▶ _Work order A_: Reproduce everything from "Despite some brief" down to "the day’s testimony." in the article on the virtual transportation hearing.
▶ _Work order B_: According to the article on the virtual transportation hearing, what did Lemar warn committee members against using the virtual platform's chat function for?

▶ _Provided text_:
A transportation bill jammed with proposals on pedestrian safety and traffic enforcement drew virtual testimony from around 70 people Wednesday afternoon in the first major test of technology during 2021’s largely digital legislative session.
“This will be an interesting day for me,” Rep. Roland Lemar said before directing the five-hour hearing as co-chairman of the Transportation Committee.
At the outset, Lemar described the new process: members of the public had been given a randomly assigned spot in line and a link to log into the hearing. At the appropriate time, the committee’s clerk pulled them into a Zoom conference, where they had a few minutes to address a window of lawmakers looking back at them through their devices. The committee made accommodations for late sign-ins and held time for dropped internet connections.
Lemar reminded committee members that the digital hearing was still subject to state public disclosure laws and warned them against using the virtual platform’s chat function to engage in private conversation.
“It is very hard for our clerk to transcribe emojis into a public record,” he said.
Despite some brief technology hiccups and occasional reshuffling of the speaking order, the hearing moved along at an even pace and the digital setting did little to dull the emotional impact of some of the day’s testimony.
Dr. Richard Belitsky logged into the virtual conference to speak in support of a provision to allow the use of automated traffic enforcement cameras. He recounted the 2008 death of Mila Rainof, a 27-year-old medical student who was struck by a car as she crossed a New Haven street. Rainoff could not see the vehicle because it was obscured by a nearby truck. The driver of the car was speeding up, trying to beat a changing traffic light, Belitsky said.
“Mila was just steps from reaching the curb,” he said. “It was my job as deputy dean for education at the medical school to call her parents residing in California to inform them of what had happened to their daughter. It was the most difficult and heartbreaking call of my professional career. A feeling that has never left me.”
It was a painful story and it had a clear impact on Lemar, a Democrat from New Haven who said his community was “layered with these stories.” He brushed his eyes after he thanked Belitsky for highlighting the severity of the pedestrian safety issue in New Haven. He said it was “the reason, frankly, why I’m in the position I’m in.”

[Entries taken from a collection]
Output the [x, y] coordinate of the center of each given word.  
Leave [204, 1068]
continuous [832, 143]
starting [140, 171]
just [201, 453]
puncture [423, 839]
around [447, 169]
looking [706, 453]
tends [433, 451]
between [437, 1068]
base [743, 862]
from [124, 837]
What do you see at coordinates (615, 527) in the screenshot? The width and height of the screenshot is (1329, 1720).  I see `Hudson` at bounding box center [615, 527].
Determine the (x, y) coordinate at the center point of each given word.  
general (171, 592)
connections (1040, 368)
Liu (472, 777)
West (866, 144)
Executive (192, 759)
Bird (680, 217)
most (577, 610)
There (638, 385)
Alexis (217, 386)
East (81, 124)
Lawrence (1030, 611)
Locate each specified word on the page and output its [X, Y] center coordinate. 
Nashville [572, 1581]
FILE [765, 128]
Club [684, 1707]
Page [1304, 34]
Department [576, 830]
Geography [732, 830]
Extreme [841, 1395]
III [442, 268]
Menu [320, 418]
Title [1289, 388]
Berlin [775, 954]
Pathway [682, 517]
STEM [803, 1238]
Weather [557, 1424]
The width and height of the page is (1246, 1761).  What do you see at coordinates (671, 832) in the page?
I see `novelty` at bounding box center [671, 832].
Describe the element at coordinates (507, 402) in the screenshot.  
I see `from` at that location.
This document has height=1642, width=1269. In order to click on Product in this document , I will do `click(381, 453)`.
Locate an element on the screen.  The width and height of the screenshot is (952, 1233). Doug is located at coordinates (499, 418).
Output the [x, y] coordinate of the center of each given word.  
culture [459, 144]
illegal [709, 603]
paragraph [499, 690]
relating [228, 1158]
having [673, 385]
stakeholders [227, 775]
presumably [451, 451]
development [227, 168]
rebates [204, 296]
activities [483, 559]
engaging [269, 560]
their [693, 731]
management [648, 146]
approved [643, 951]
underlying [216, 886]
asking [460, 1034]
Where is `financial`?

▶ _Your solution A_:
Despite some brief technology hiccups and occasional reshuffling of the speaking order, the hearing moved along at an even pace and the digital setting did little to dull the emotional impact of some of the day’s testimony.

▶ _Your solution B_: Engaging in private conversation.